Con sombrero de optimista, Georgieva espera que "este sea el último programa de la Argentina con el FMI"

La titular del Fondo reveló en Washington que negocia con EEUU, el Banco Mundial y el BID un paquete de auxilio y advirtió que el desafío central sigue siendo acumular reservas

La escena se repite, aunque esta vez la jefa del FMI eligió ponerle un tono distinto. Kristalina Georgieva habló en Washington, frente a un auditorio del Milken Institute, y soltó una frase que quedó retumbando: “Si me pongo mi sombrero de optimista, tal vez pueda decir que podría ser el último programa del FMI con Argentina”.

Detrás de esa declaración conviven gestiones urgentes y viejos fantasmas. El Fondo, Estados Unidos, el Banco Mundial y el BID discuten contrarreloj un paquete de auxilio para el gobierno de Javier Milei. Georgieva lo confirmó a Reuters y deslizó que habrá “decisiones en breve”. Si bien una opción en estudio es que Washington transfiera a la Argentina parte de sus Derechos Especiales de Giro (DEG), modalidad ya usada con Qatar en 2023, la preferencia de Estados Unidos, según fuentes, sería proveer una línea de swap (intercambio de divisas) en lugar de una transferencia directa de fondos.

 

Entre Washington y Buenos Aires

Mientras la funcionaria hablaba de disciplina fiscal y acompañamiento social, Luis Caputo seguía en la capital norteamericana con su equipo. El ministro de Economía intenta avanzar en un apoyo que podría incluir un swap de USD 20.000 millones con el Tesoro estadounidense.

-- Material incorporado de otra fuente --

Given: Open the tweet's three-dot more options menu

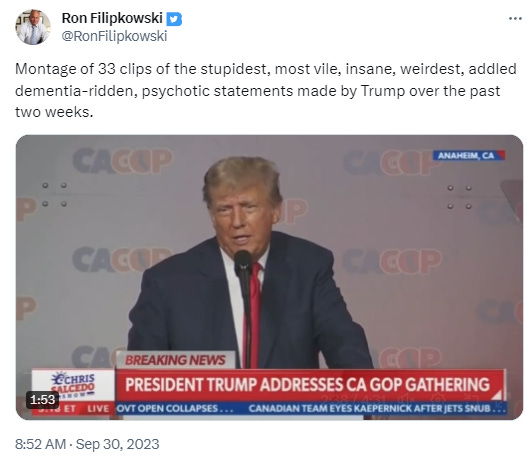Looking at the screenshot, I should (x=515, y=19).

En paralelo, el Banco Central debió vender más de USD 1.600 millones en apenas seis ruedas para contener al dólar, según cálculos de operadores. En Buenos Aires, el mayorista cerró en $1.430 y los analistas coinciden en que la estrategia oficial apunta a aguantar hasta las elecciones legislativas del 26 de octubre. “Después de los comicios, podría emerger un esquema más flexible, con menor tasa real y un tipo de cambio más libre”, anticipó el economista Gustavo Ber.

 

Ajuste y legitimidad

En su exposición, Georgieva advirtió que la clave no está solo en las reservas sino en el respaldo social. “El éxito va a depender de lograr que la gente acompañe”, dijo. Recordó casos de Europa Central donde ajustes drásticos en salarios y jubilaciones fueron aceptados porque la población confió en sus líderes. Admitió, sin embargo, que todavía no existe una fórmula clara para lograr ese acompañamiento.

 

El sueño de la autonomía

La directora gerente insistió en que su aspiración es que la Argentina no dependa más del Fondo. “Mi sueño es que Argentina se valga por sí sola. Tiene todos los ingredientes para prosperar. Lo que le faltaba era en el ámbito político”.

En un clima de tensión cambiaria y negociaciones cruzadas, la frase del “sombrero de optimista” busca instalar la idea de un final de ciclo. Pero, por ahora, lo que persiste es la espera: definiciones que llegan desde Washington y un electorado que votará en menos de tres semanas con el dólar en el centro de la escena.